I have a confession to make: I love Venn diagrams.
I know. My inner nerd is showing.
Invented by the 19th Century mathematician, John Venn, Venn diagrams are graphs which help us visualize how things are related. Usually a Venn diagram will have two or more circles representing different groups or ideas. The areas where those circles overlap show what those groups or ideas have in common.
Venn diagrams are tremendous teaching tools. They also can be quite amusing. If you have a chance this week, google: “funny Venn diagrams” and click on a few. Your inner nerd will thank me.
Here’s one of my favorites:
I was thinking of Venn diagrams this week as I was studying my Greek New Testament. (I know, my inner nerd is really showing.) But, in the Greek language, the preposition we usually translate as “in” has a unique connotation.

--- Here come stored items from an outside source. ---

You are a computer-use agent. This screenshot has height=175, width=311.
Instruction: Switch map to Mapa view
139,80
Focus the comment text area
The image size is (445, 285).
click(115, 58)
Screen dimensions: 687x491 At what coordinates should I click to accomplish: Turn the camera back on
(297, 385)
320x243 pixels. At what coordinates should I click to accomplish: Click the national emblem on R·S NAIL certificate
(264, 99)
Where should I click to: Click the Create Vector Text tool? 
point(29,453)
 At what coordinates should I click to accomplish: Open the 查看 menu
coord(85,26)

It literally means: “in the sphere of.”
One of the most common descriptions of believers in the New Testament is to say that he or she is “in Christ” – literally, “in the sphere of Christ.” The expressions: “in Christ,” “in the Lord,” and “in him” occur 164 times in Paul’s letters alone.

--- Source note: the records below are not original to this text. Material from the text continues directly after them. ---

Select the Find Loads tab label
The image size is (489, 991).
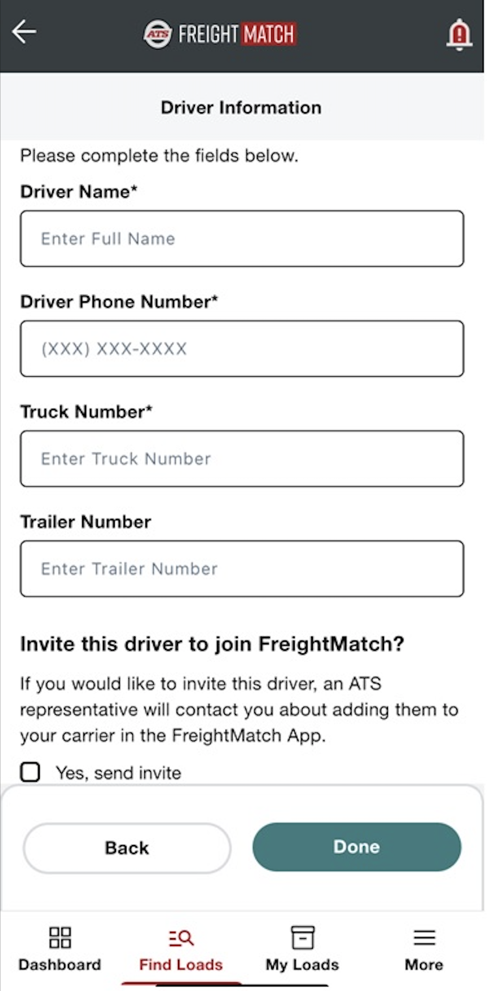[x=181, y=964]
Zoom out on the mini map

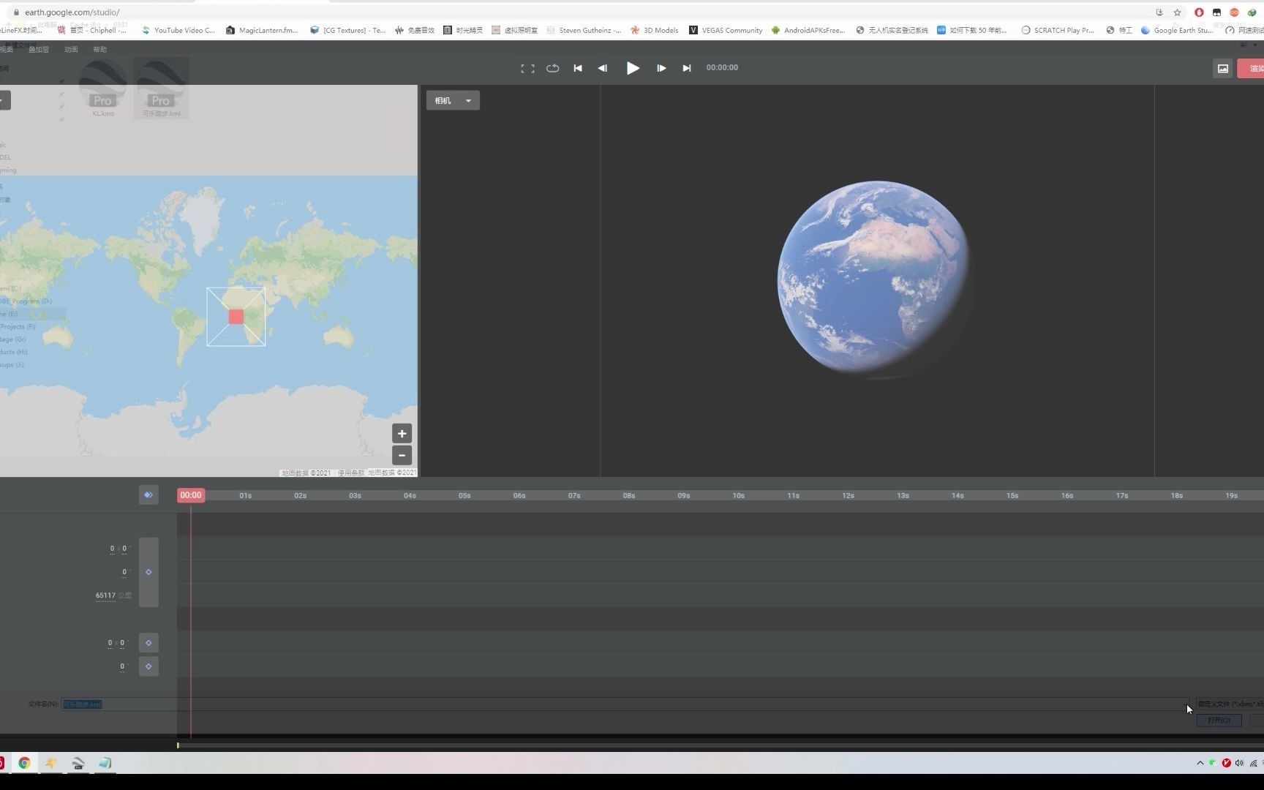click(x=402, y=455)
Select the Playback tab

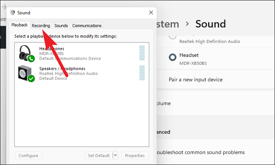[x=20, y=25]
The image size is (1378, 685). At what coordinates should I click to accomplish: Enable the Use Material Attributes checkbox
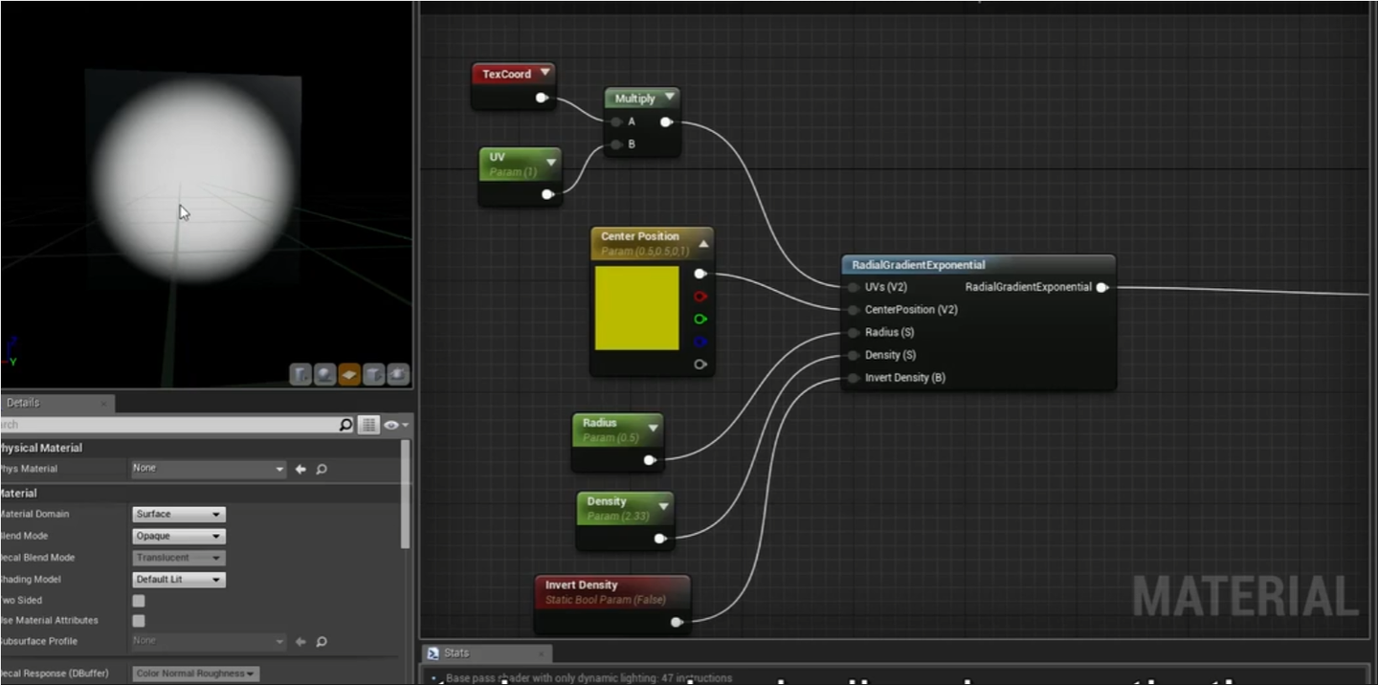coord(139,621)
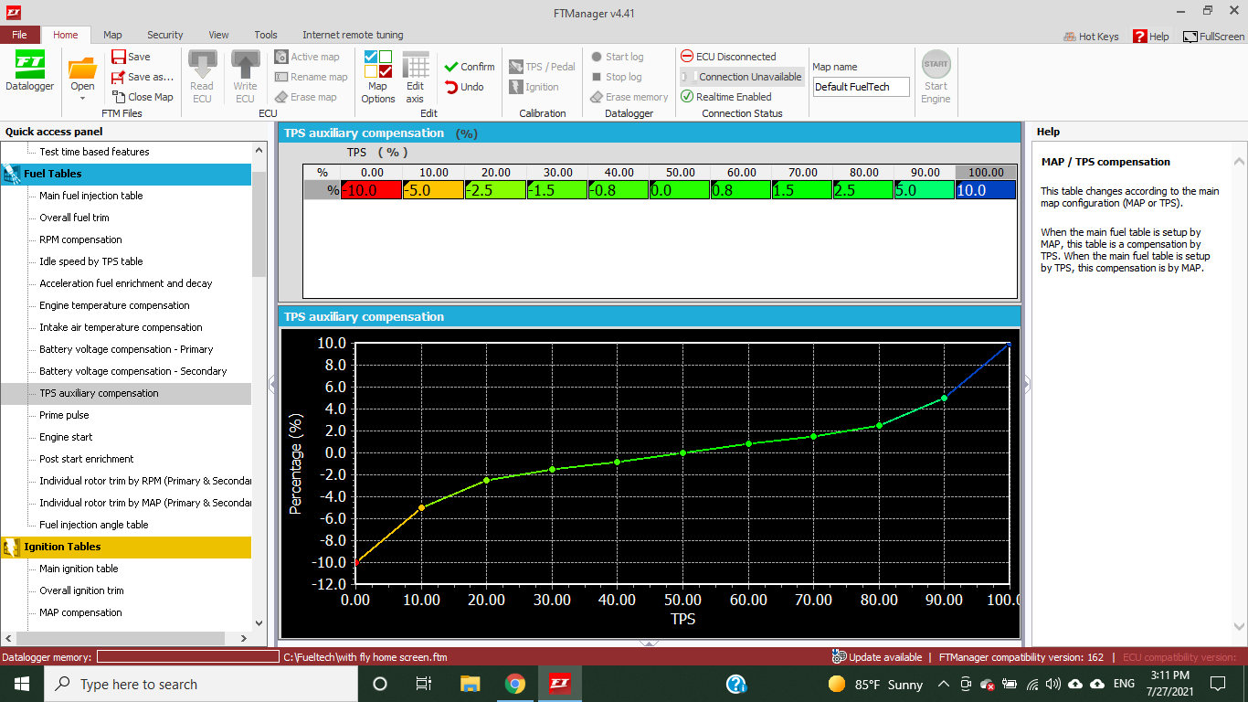
Task: Click the Update available link
Action: [x=877, y=657]
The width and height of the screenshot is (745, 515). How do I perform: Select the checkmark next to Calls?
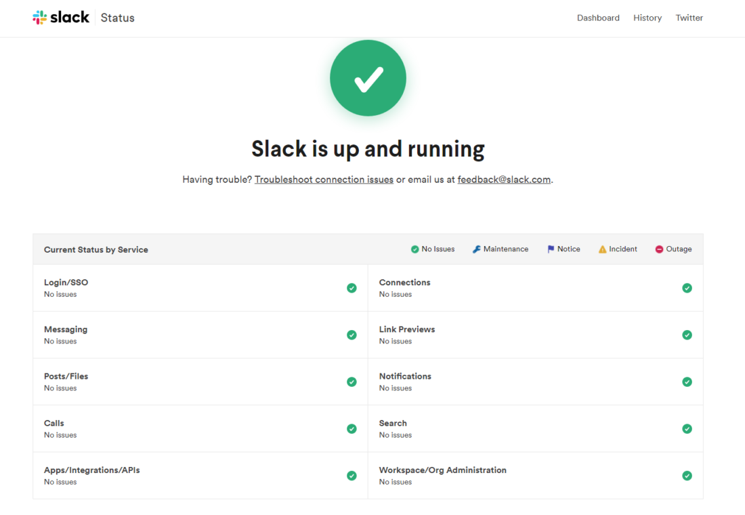pos(352,429)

To believe in Jesus is to be in the sphere of Jesus. And God promises wonderful blessings to those who find themselves in his sphere.
“There is now no condemnation for those who are in Christ Jesus,” Paul tells us (Romans 8:1). In Christ, we are a new creation (2 Corinthians 5:17). God has reconciled us to himself in Christ (2 Corinthians 5:19). In Christ, we are saints (1 Corinthians 1:2) and temples of the Holy Spirit (Ephesians 2:22). In Christ, we have redemption and the forgiveness of sins (Ephesians 1:7). In Christ, we are given the strength to face any and every challenge (Philippians 4:13).

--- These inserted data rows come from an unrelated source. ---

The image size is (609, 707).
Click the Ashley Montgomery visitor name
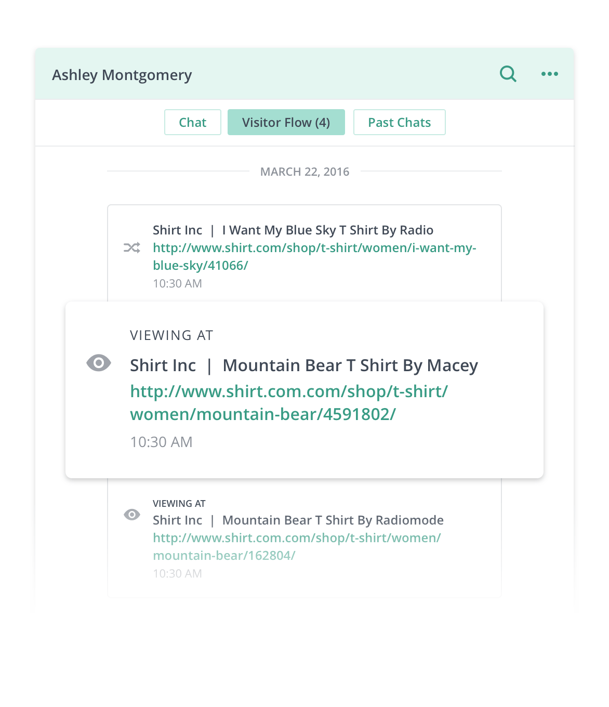122,75
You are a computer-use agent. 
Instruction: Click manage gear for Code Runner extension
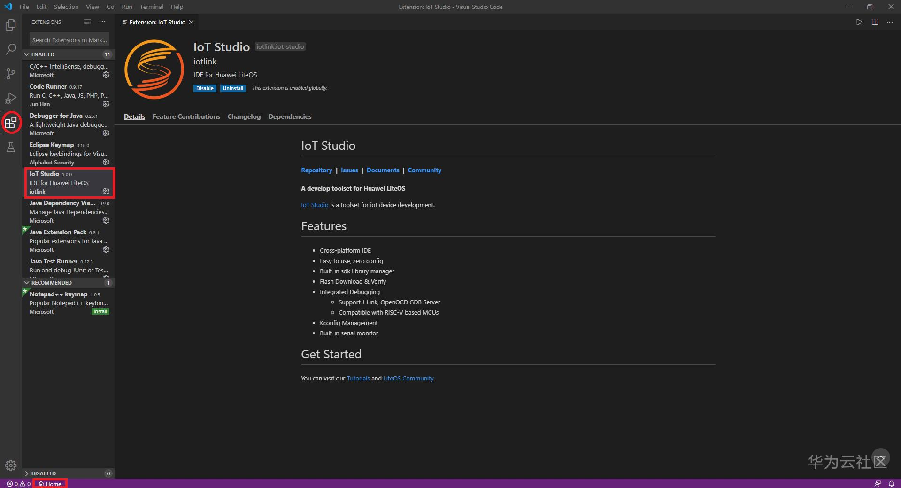tap(106, 104)
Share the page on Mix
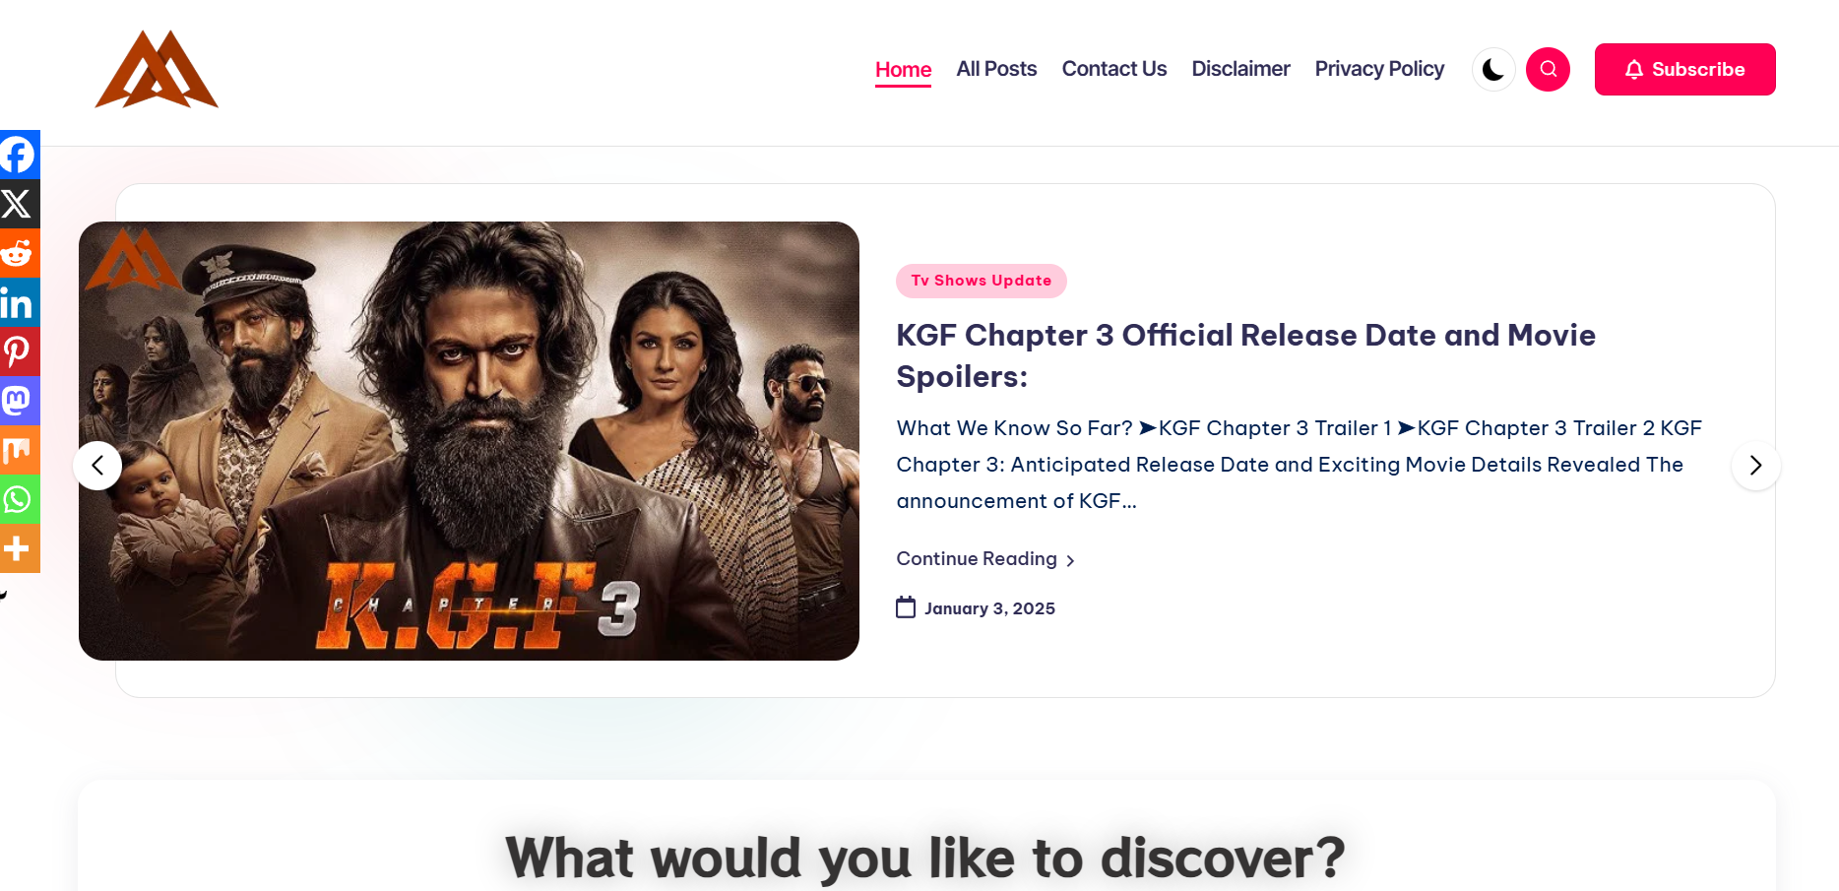Screen dimensions: 1839x891 [19, 450]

Through faith in Jesus, we are encircled by his grace. In the sphere of Jesus, we are safe and saved. In the sphere of Jesus, we find heaven.
Honestly, though, if you look at the Venn diagram of my life, my circle isn’t always completely inside of Christ’s circle. I mean, there is plenty of space where our circles overlap, but in my sin and selfishness, I sometimes keep a part of me outside of the sphere of Jesus.
And that part tends to overlap with the sphere of the world.
As Christians, we struggle at times to give ourselves completely over to God. We don’t want people to think we are weird. We don’t want to be different. We still want to have some “fun.”
So we keep one foot in Christ and one foot in the world. We go to church and sing our hymns, but then cuss and tell dirty jokes with our buddies at work. We pray to God in times of trouble and find comfort in his forgiveness, but then use that forgiveness as an excuse to drink too much, sleep around or wallow in our anger.
As Christians, we love to talk about how God is a “part of our lives” or even “an important part of our lives.” But God doesn’t want to be only a part of our lives. He doesn’t want our circle merely overlapping his. To be a Christian mean to live inside Christ’s circle.
Through faith in Jesus, his grace now surrounds you and his forgiveness covers you. Out of love and thanks for all he has done for you and trusting in him, make every effort to live completely in his circle. Don’t worry what other people think of you. Don’t listen to the lies of the world.
In the sphere of Christ, you have everything.